The round, which sold shares to 125 investors, follows a $100 million fundraise disclosed in September and a $75 million equity sale over the summer. Like most of Soon-Shiong's many biotech ventures, NantCell has provided little detail on its specific goals, and the company didn't respond to a request for comment Monday.

Launched early last year, NantCell is an arm of Soon-Shiong's NantWorks umbrella that is developing immuno-oncology therapies. The company's first move was paying an undisclosed sum for the rights to Amgen's ($AMGN) ganitumab, a once-failed antibody that NantCell believes can be repurposed against cancer. In March, the company widened its pipeline by trading $110 million in cash and equity for the rights to some immunotherapies from Sorrento Therapeutics ($SRNE), a frequent Soon-Shiong collaborator. And it has remained quiet ever since.

NantCell, one of about a dozen under the NantWorks name, does business alongside NantiBody, a joint venture with Sorrento; NantPharma, at work on a next-generation version of Celgene's ($CELG) Abraxane; NantBioScience, developing nanoparticle cancer treatments; NantKwest ($NK), an immuno-oncology company that raised more than $200 million in a July IPO; and NantHealth, a tech firm offering what Soon-Shiong calls "the Google of genome mapping."

                               JAK Inhibition

Jakafi has failed to help patients in a late-stage study for pancreatic cancer, and Incyte feels that it now has all the data it needs to prove that a JAK1 inhibitor is the wrong way to go in solid tumors.
Just ahead of its annual numbers release, Incyte reported today that it is slamming the brakes on a range of studies for Jakafi as well as the experimental INCB39110, another JAK1. Already halted on one colon cancer trial failure, Incyte is ending the Phase III pancreatic cancer study, a separate midstage trial in colorectal cancer, a Phase II for breast and lung cancers and a dose-ranging trial for INCB39110 in pancreatic cancer.
Shares of Wilmington, DE-based Incyte ($INCY) plunged 23% on the news of the setback.

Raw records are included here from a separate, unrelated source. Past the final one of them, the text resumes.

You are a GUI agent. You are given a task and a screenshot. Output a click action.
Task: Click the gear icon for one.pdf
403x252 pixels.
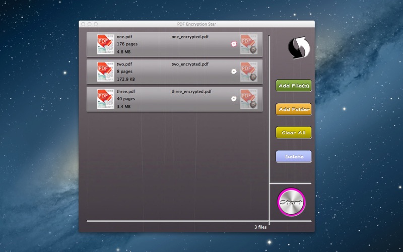(234, 44)
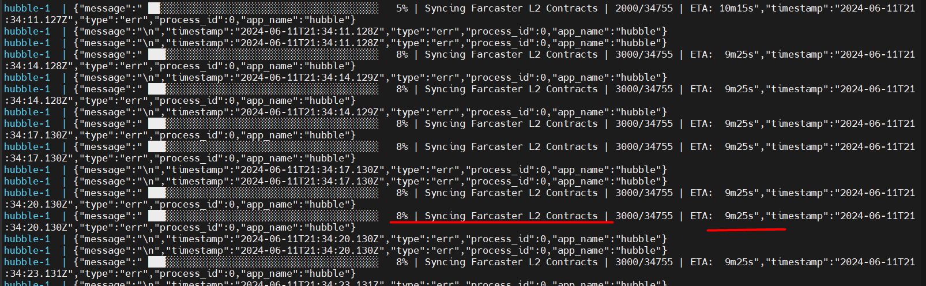This screenshot has width=926, height=286.
Task: Click 3000/34755 on the red-underlined line
Action: click(643, 216)
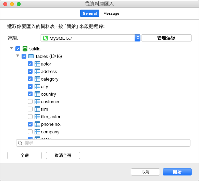Click the 管理連線 button
This screenshot has width=199, height=181.
point(166,38)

Incyte, though, still believes that the drug's impact on the tumor microenvironment, a key target in oncology, is worth studying in combination studies using Merck's checkpoint inhibitor Keytruda, as well as its in-house IDO1 inhibitor and PI3k drug. INCB39110 plus osimertinib, AstraZeneca's next-generation EGFR inhibitor, will also stay in the pipeline.
Back in the summer of 2013, evidence of some success using Jakafi against pancreatic cancer spurred a 33% spike in the biotech's share price, encouraging CEO Hervé Hoppenot to tell reporters some months later that the company's shares were undervalued. At the time the company's shares had risen to about $64 a share. The company's shares were on their way to $130 in the fall of 2015. Today, the price is just north of $57 as a bear market mauls industry shares.
Jakafi is approved to treat myelofibrosis, and Incyte expects the drug will reap more than $800 million in revenue from the treatment this year. 
"The hypothesis to evaluate the therapeutic utility of JAK inhibition in patients with solid tumors and high levels of systemic inflammation was initially supported by a subgroup analysis of the randomized, double-blind Phase 2 RECAP study, which suggested a survival benefit in patients with high levels of CRP. As a result, we and the broader scientific community believed further study in pancreatic cancer and other solid tumors with evidence of systemic inflammation was warranted. Unfortunately, the larger studies did not confirm this hypothesis," said Rich Levy, Incyte's chief drug development officer.